(Collected data entries)

· · · · · · ·

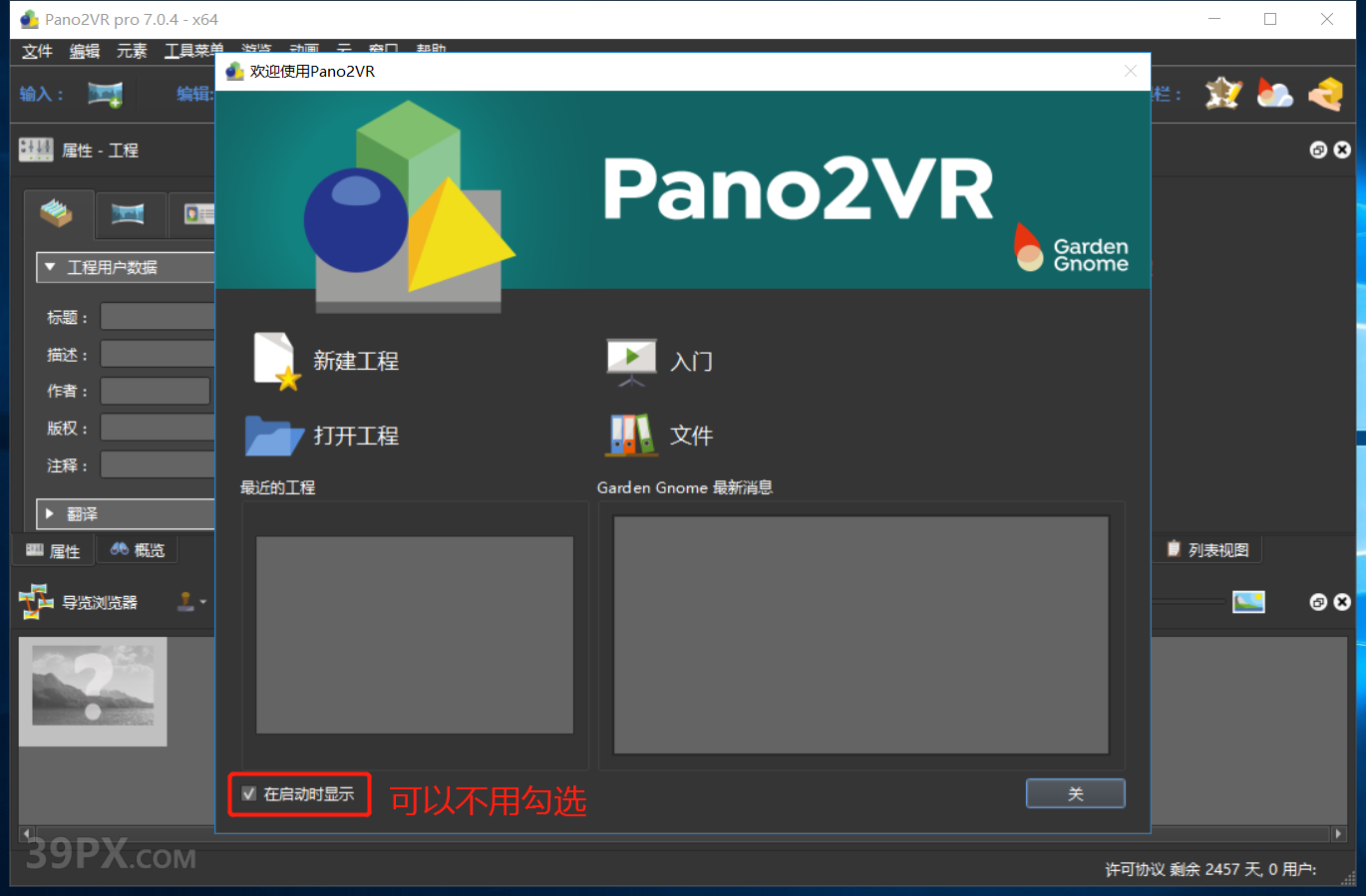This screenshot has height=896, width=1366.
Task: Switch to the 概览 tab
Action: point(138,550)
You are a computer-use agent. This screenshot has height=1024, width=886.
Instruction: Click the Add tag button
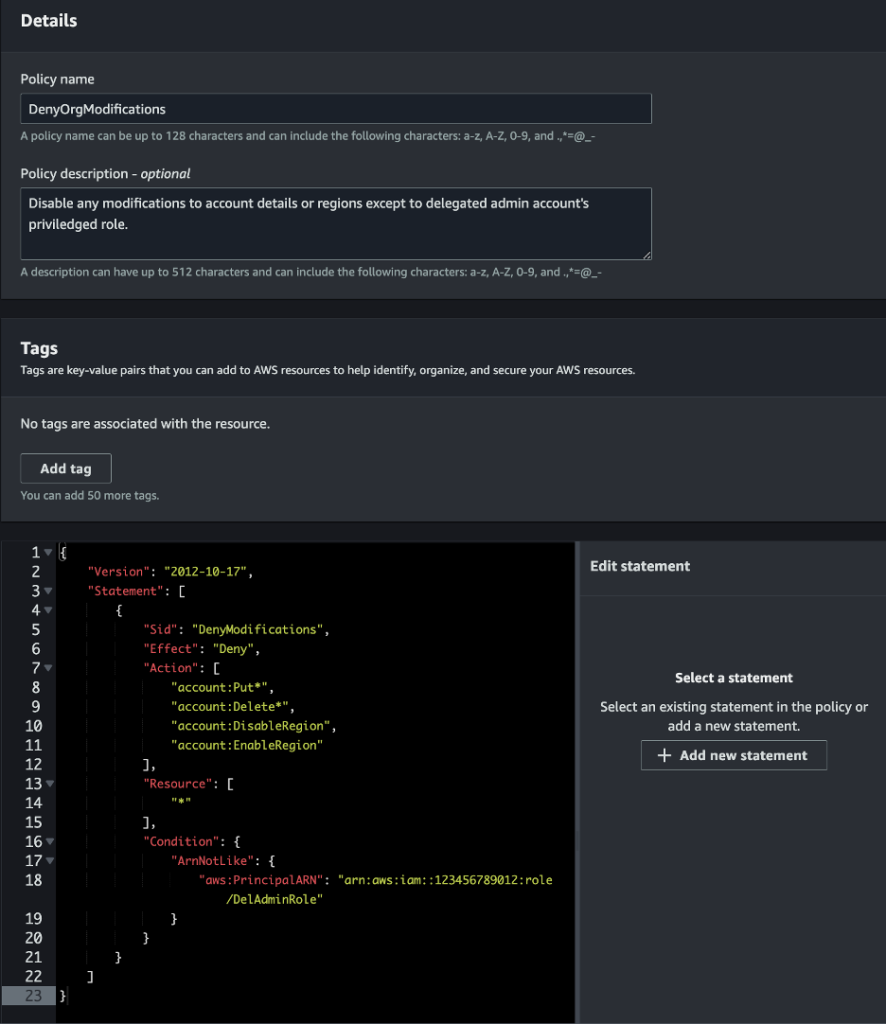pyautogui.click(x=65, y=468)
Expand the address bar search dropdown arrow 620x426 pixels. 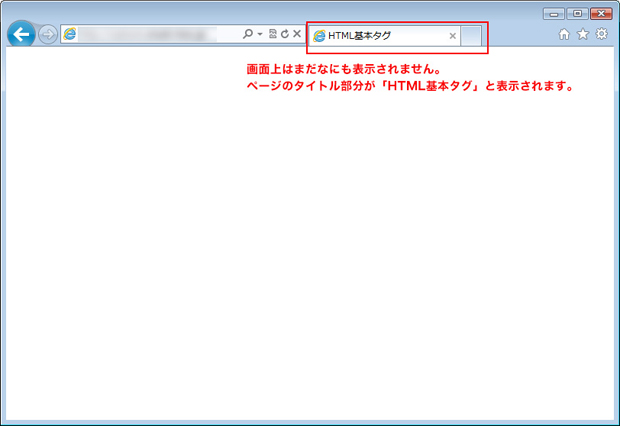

· · · · · · ·

## EXERCISE
Your task is to set down exactly the lines that run from the line holding "You are a computer-use" through the close of the entries, including both ends. Pictures stay out.

## REPLY TO THE EXERCISE
You are a computer-use agent. This screenshot has height=1024, width=886.
Instruction: Click the Add tag button
pyautogui.click(x=65, y=468)
Expand the address bar search dropdown arrow 620x426 pixels. 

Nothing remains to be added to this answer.